(Extracted data entries)
————————

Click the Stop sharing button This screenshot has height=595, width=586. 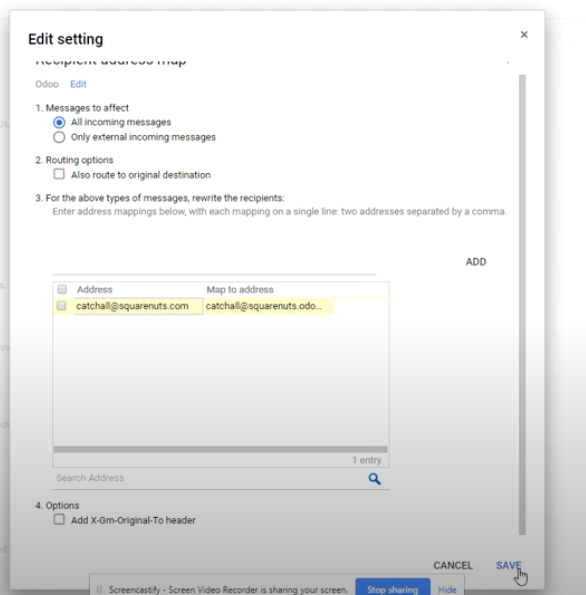click(392, 589)
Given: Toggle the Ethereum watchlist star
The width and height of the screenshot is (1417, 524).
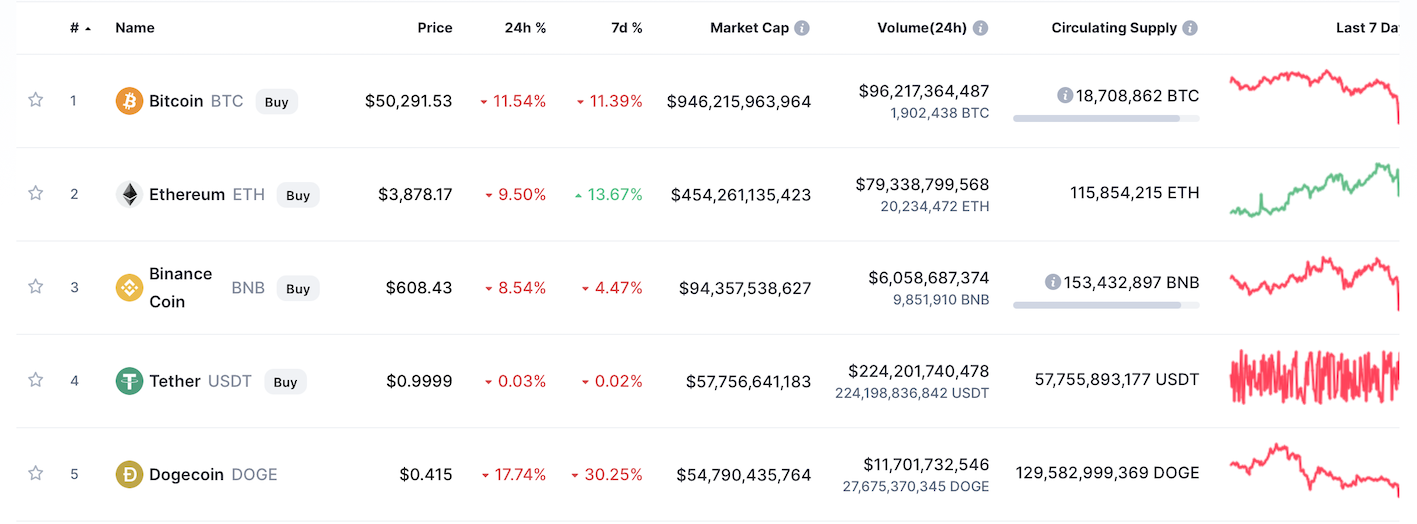Looking at the screenshot, I should [36, 194].
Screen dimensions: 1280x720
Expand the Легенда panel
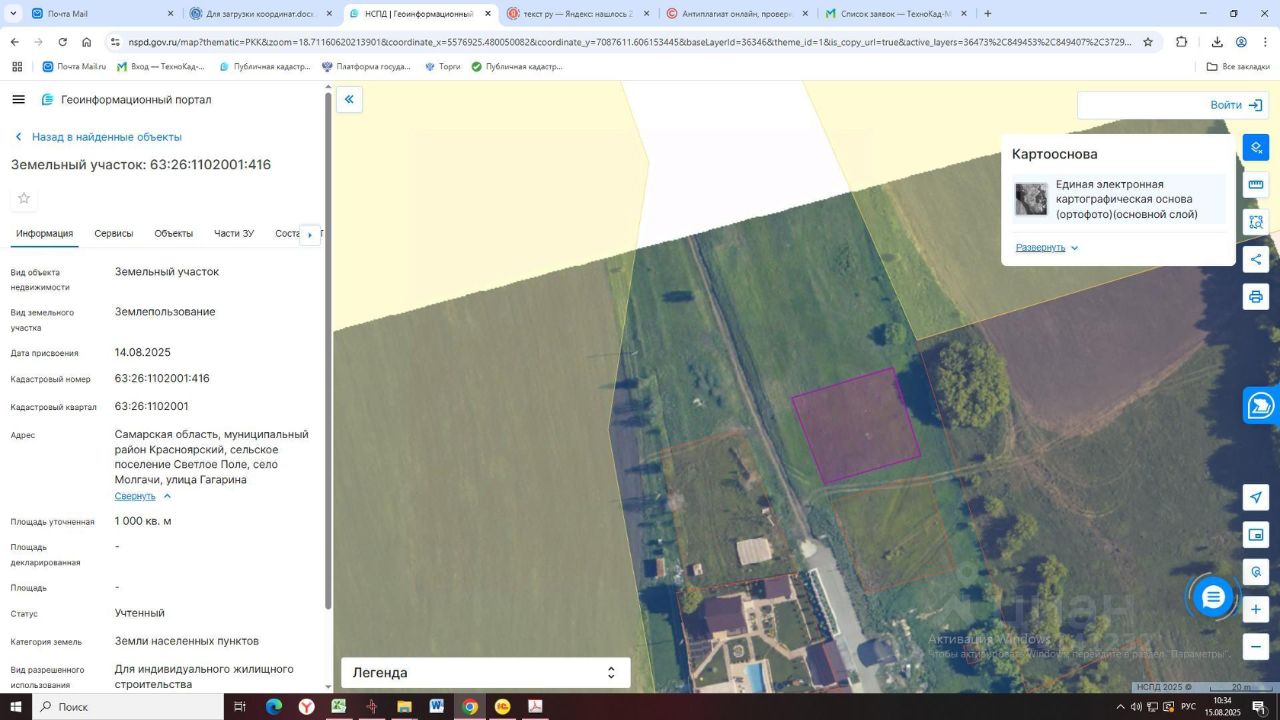pyautogui.click(x=611, y=673)
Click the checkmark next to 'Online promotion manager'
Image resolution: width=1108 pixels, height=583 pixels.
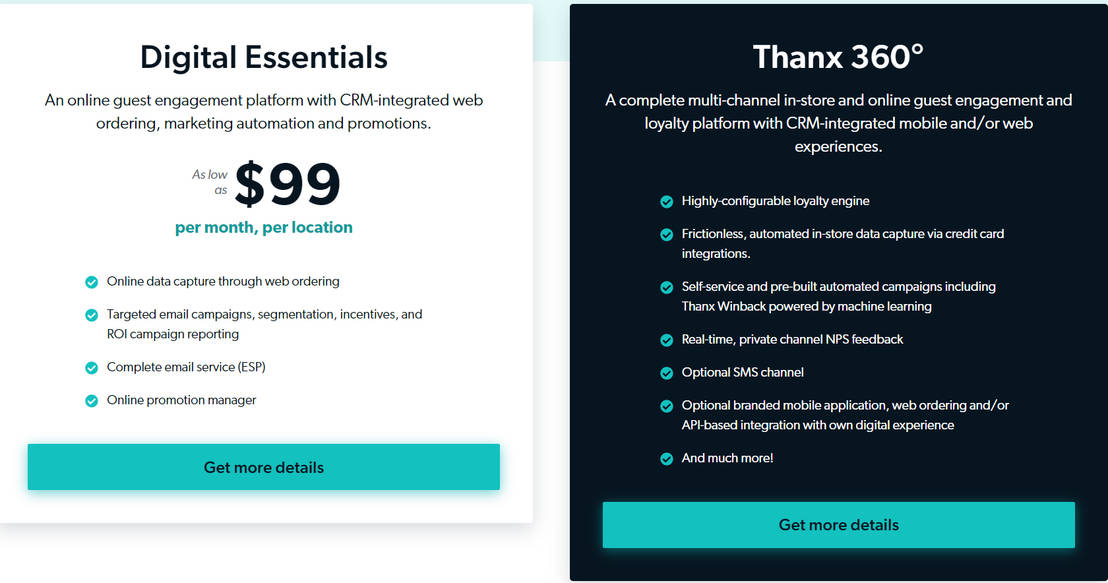(x=92, y=400)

————————

Work item: The reply needs to repeat exactly the line containing "Screen dimensions: 1280x720" and each line after it, through the final line of the entries above, and to skip the pictures.

Your response:
Screen dimensions: 1280x720
Expand the Легенда panel
pyautogui.click(x=611, y=673)
Click the checkmark next to 'Online promotion manager'
Image resolution: width=1108 pixels, height=583 pixels.
(x=92, y=400)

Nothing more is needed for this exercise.